2. Os gatos são palavras com pêlo. Os gatos, como as palavras, rondam à volta dos humanos sem nunca se deixarem domesticar. É tão difícil meter um gato num cesto quando temos um comboio para apanhar como ir à nossa memória caçar a palavra exacta e convencê-la a tomar o seu lugar na página em branco. Palavras e gatos pertencem ambos à raça dos inefáveis"
III
"- Os tradutores são uns corsários.
(...)
- Corsários?
O prior ainda não tinha vislumbrado a semelhança entre aquelas práticas, por demais violentas, e a tradução, ocupação das mais pacíficas. Foi necessário lançar alguma luz.
-Qual é o trabalho do corsário? Quando um barco estrangeiro lhe agrada, aborda-o. Atira a tripulação ao mar e põe lá os amigos. Depois iça a bandeira nacional no topo do mastro grande. É o que faz o tradutor. Captura um livro, muda toda a linguagem e dá-lhe nome francês.
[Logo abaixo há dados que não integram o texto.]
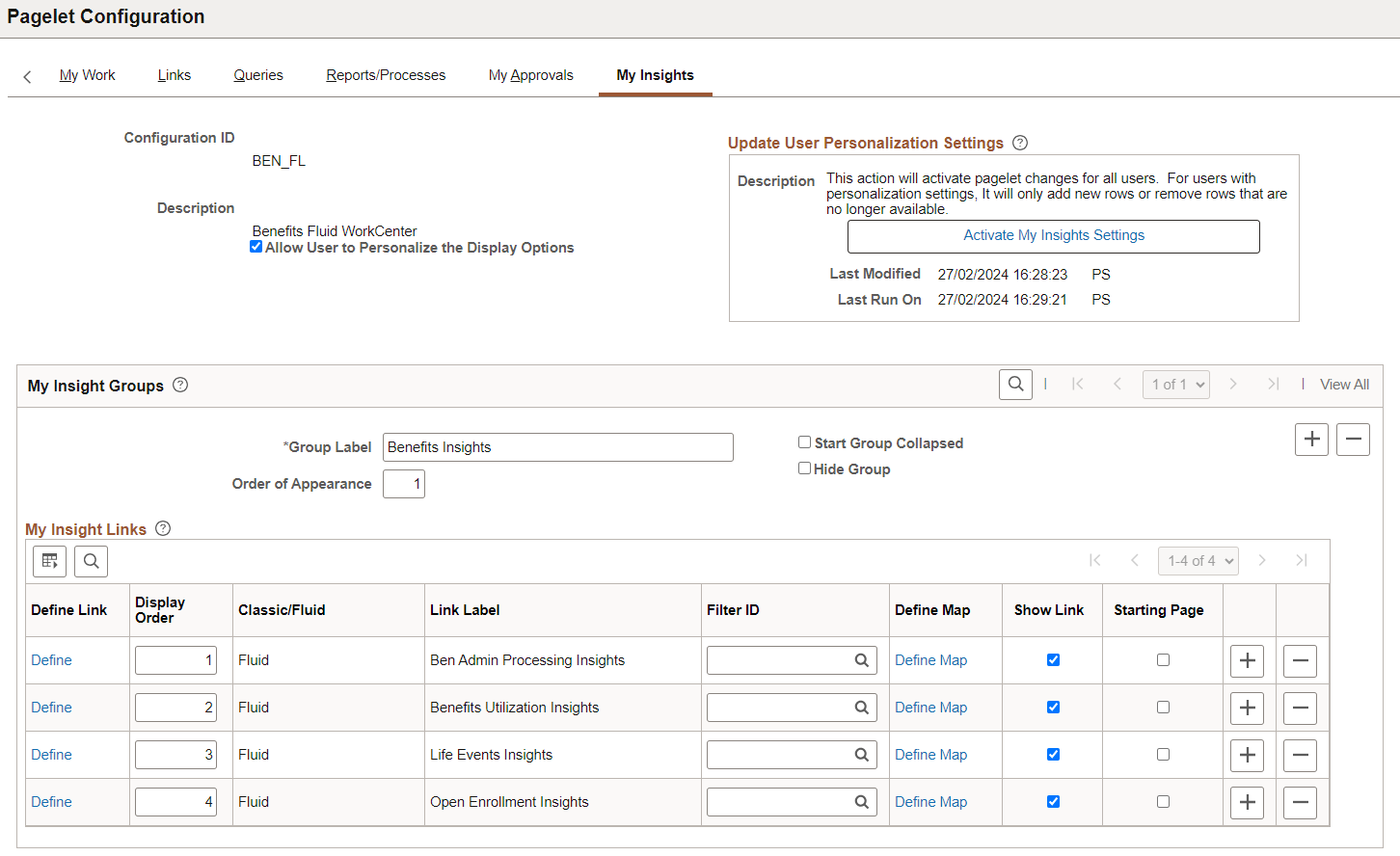Screen dimensions: 1400x856
Task: Disable Show Link for Life Events Insights
Action: (x=1052, y=754)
Nunca lhe passou pela cabeça que os livros são barcos e as palavras as suas tripulações?
- Realmente, desse ponto de vista..."
IV
" «Que loucura nos deu, anglicistas de treta para, para nos metermos com a montanha Nabokov?» Para afogar essas vozinhas maldosas da lucidez, nada como o adamado especial (da quinta de Bois Malinge). De dois, três copos, voltava-nos a confiança. E, envolvidos pelo perfume suave, quase doce, da madressilva, sentados à volta da mesa de pedra sobre a qual se eternizavam as carcaças esventradas das codornizes, discutíamos até altas horas a língua francesa, as suas cadências, os seus ecos, a sua cotenção perpétua, o seu amor impenitente pela abstracção, essa gramática tão difícil de despentear. Será que Ada, a nossa impalpável Ada, tinha lugar nesse jardim de linhas e de ordem?
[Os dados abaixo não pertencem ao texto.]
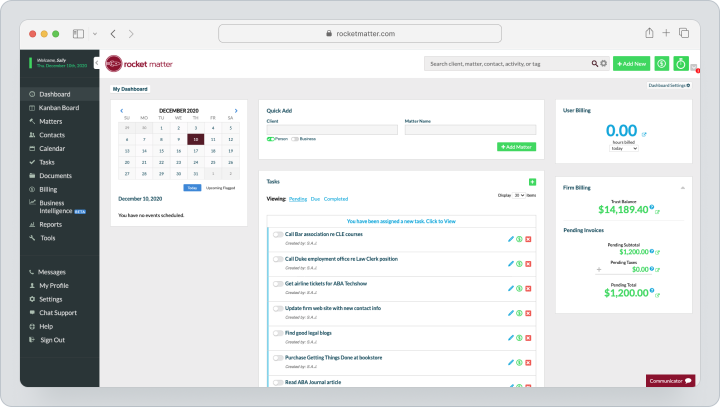Start the timer with the green stopwatch icon
Image resolution: width=720 pixels, height=407 pixels.
(x=681, y=64)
De tanto ser evocada, a língua francesa acabava por se vir instalar entre nós. Como uma convidada comprometida com um outro jantar mas que não quisesse deixar de passar para o café. Sentíamo-la chegar em bicos de pés, uma vasta presença maternal na noite. De novo mortos de timidez ( apesar do quinta de Bois Malinge) pronunciávamos, para a reter, os nomes daqueles que melhor a tinham servido: Montaigne, La Fontaine, Stendhal, Appolinaire..."
1 comentário:
Doce Pat
Adorei o post! Eu diria que todo ele verte múltiplas comparações relativas ao acto de traduzir!
- A tradução como operação cirúrgica. Reflectindo nas palavras que transcreves obrigo-me a reconhecer uma verdade insofismável: traduzir é amputar necessariamente! Atraiu-me imenso o nu da capa de Vladimir Nabokov. Um nu não explícito, sedutor e apor isso apelativo! Li alguns livros de Nabokov mas nunca este e fiquei com imensa vontade de o ler.
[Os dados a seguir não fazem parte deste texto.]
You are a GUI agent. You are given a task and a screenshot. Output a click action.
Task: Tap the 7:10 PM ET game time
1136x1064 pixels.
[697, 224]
-A tradução como um acto corsário. A captura de letras, palavras, frases… Adorei a frase:“Nunca lhe passou pela cabeça que os livros são barcos e as palavras as suas tripulações?”
Mas doce Pat pese embora este acto, que de si tão bárbaro, não teremos que agradecer (mesmo assim!) às traduções? Isso poupa-nos a difícil tarefa de aprender tantas línguas… Ou, visto por outro prisma, se calhar se não houvesse traduções seríamos obrigados a aprendê-las…
Eu continuo a acreditar que a tradução é importante e fundamental! O que seria importante é que essa tarefa estivesse entregue a pessoas de reconhecido mérito o que nem sempre acontece, tal como exemplificaste lindamente.
Quanto ao livro que me deste a conhecer “Dois verões” (confesso a minha ignorância quer em relação ao livro quer ao autor), fiquei bem impressionada e pareceu-me uma excelente escolha. Gostei da ideia de se traduzir algo, tendo a ajuda de uma equipa tão alargada e sui generis…
Ficará nos meus EL (expectável por ler).
Muitos beijos amiguinha e obrigada pela dedicação da escrita.